Jack Morton has also conducted mobile feedback polls and collected feedback from social media sentiment to adjust event content accordingly. “It’s no longer, ‘You build it, and they will come,'” Crichton says. “It’s a customer-first mindset, and then build your filter experience based on the value that they want.”

Publish Once, Distribute Many

Leveraging customer insights to drive better ROI held great appeal among the respondents to the Cvent survey. The top response when asked what benefits they expected to see from modernizing their events was the ability to use attendee activity and feedback data to continuously improve event impact (51 percent).

Other top-ranking concerns were the ability to attribute event activity to pipeline and revenue (47 percent), more predictable attendee participation (44 percent), and the ability to make smarter investment choices across an event portfolio (43 percent).

Maximizing the data can help B2B companies lower costs — without sacrificing attendee value or experience — and generate higher lead conversion, according to Gartner’s Uher Ferguson. “Virtual events are not inherently less resource-intensive in terms of budget and talent,” she says.

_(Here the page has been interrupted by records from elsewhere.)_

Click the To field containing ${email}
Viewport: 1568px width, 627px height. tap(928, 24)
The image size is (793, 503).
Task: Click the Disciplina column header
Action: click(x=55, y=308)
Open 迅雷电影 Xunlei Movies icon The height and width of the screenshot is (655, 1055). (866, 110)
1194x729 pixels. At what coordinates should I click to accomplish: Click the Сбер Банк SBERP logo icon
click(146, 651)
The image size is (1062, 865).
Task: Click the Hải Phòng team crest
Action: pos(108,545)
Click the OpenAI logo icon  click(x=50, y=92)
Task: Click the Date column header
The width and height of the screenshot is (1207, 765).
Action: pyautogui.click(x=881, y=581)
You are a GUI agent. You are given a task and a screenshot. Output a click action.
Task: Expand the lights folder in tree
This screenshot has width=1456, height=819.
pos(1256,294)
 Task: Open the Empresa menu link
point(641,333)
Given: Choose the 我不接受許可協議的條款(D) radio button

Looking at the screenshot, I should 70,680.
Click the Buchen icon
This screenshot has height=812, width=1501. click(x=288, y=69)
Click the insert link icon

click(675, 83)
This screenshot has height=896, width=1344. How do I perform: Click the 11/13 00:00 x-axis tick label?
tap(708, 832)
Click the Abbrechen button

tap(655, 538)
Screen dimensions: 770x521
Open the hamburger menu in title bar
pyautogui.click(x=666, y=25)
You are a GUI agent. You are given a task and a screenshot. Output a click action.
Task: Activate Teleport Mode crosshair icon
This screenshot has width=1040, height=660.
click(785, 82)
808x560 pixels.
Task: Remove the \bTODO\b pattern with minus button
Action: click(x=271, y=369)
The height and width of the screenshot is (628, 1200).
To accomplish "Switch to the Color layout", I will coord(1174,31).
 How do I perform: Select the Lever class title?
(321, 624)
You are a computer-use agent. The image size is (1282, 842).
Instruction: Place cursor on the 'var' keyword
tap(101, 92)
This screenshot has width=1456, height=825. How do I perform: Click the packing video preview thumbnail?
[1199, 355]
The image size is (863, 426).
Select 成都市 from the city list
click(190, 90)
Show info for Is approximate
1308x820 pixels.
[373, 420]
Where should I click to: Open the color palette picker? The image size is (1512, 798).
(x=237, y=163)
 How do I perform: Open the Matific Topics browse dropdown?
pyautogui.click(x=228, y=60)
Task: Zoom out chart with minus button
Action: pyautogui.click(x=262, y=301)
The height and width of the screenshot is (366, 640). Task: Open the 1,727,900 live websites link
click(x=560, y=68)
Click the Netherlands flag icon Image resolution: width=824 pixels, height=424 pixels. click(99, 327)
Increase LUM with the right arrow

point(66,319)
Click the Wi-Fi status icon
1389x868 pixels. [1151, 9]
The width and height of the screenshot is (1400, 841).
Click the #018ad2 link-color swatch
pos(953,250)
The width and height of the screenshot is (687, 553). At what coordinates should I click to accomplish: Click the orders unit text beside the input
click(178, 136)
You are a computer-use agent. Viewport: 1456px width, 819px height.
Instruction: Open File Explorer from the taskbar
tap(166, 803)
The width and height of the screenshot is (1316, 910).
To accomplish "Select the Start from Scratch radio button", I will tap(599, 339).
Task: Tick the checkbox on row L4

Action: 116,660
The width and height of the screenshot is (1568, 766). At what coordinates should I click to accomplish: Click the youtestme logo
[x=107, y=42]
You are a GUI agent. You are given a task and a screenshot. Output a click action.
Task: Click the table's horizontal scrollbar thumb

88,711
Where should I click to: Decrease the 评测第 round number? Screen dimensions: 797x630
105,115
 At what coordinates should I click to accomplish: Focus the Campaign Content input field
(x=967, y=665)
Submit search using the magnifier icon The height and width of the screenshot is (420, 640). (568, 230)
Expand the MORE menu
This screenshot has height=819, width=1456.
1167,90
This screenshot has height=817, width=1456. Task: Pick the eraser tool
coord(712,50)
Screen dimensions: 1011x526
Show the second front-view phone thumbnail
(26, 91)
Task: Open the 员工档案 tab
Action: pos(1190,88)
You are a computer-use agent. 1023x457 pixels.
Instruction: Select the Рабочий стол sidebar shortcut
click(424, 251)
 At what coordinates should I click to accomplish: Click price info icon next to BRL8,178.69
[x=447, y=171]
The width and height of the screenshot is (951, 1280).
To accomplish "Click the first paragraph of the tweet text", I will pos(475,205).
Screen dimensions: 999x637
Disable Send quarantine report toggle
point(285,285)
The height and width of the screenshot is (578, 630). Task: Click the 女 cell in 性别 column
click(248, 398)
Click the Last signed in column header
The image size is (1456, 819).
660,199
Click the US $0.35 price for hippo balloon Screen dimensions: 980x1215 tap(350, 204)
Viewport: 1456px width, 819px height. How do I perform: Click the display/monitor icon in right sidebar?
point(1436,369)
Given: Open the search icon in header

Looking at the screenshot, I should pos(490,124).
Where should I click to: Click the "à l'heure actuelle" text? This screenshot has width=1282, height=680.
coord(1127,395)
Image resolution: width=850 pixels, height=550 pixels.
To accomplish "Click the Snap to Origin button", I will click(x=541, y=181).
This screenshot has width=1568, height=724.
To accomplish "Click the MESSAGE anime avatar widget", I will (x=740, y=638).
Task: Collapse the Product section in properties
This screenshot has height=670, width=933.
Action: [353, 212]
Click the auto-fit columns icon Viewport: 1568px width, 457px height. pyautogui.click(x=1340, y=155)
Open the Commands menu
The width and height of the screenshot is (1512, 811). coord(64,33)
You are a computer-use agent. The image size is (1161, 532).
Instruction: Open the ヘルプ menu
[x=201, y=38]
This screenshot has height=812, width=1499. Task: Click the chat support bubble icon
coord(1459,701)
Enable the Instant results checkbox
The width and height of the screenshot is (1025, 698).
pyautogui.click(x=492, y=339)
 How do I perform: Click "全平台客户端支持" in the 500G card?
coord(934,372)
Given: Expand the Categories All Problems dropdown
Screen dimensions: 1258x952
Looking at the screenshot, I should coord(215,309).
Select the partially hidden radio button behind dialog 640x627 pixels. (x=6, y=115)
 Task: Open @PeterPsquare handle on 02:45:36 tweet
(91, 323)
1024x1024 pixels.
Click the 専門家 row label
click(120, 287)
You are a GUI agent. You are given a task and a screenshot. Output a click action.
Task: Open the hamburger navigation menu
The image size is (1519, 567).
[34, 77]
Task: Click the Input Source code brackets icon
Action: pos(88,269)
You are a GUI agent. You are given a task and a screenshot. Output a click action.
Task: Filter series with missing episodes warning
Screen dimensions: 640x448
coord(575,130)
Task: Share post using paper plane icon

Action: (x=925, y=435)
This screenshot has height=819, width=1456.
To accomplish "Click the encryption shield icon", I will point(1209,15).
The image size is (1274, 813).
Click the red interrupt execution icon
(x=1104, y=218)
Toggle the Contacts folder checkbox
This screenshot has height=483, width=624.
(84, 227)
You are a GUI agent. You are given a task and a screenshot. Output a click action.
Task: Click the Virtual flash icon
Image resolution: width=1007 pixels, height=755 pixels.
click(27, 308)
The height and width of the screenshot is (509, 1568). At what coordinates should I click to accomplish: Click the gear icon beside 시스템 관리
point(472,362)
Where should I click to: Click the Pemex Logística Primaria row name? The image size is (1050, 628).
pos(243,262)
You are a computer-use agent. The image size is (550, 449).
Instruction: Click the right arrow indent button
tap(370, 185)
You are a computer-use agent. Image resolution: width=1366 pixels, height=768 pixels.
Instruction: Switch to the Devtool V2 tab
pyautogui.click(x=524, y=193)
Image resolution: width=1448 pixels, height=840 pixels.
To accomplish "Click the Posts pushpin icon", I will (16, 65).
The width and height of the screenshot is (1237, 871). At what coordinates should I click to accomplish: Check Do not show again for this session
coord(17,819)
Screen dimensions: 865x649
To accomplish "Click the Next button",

Personalized content that is focused and targeted on smaller audiences may be best to communicate value in more targeted ways, such as a webinar, thus reducing technology costs.

Likewise, large-scale in-person conferences can be scaled back for niche audiences. Workshops, roundtable discussion, and keynote speeches may not be necessary for attendees to see the value of the conference; plenty of people attend for the networking opportunities.

The simple act of creating an event that showcases relevant dialogue may be sufficient enough to drive repeat attendees and boost ROI.

“People want to come and listen to those conversations,” Gandhi says. To truly grab the audience and nurture long-term relationships, “don’t create a company conference, create an industry conference.”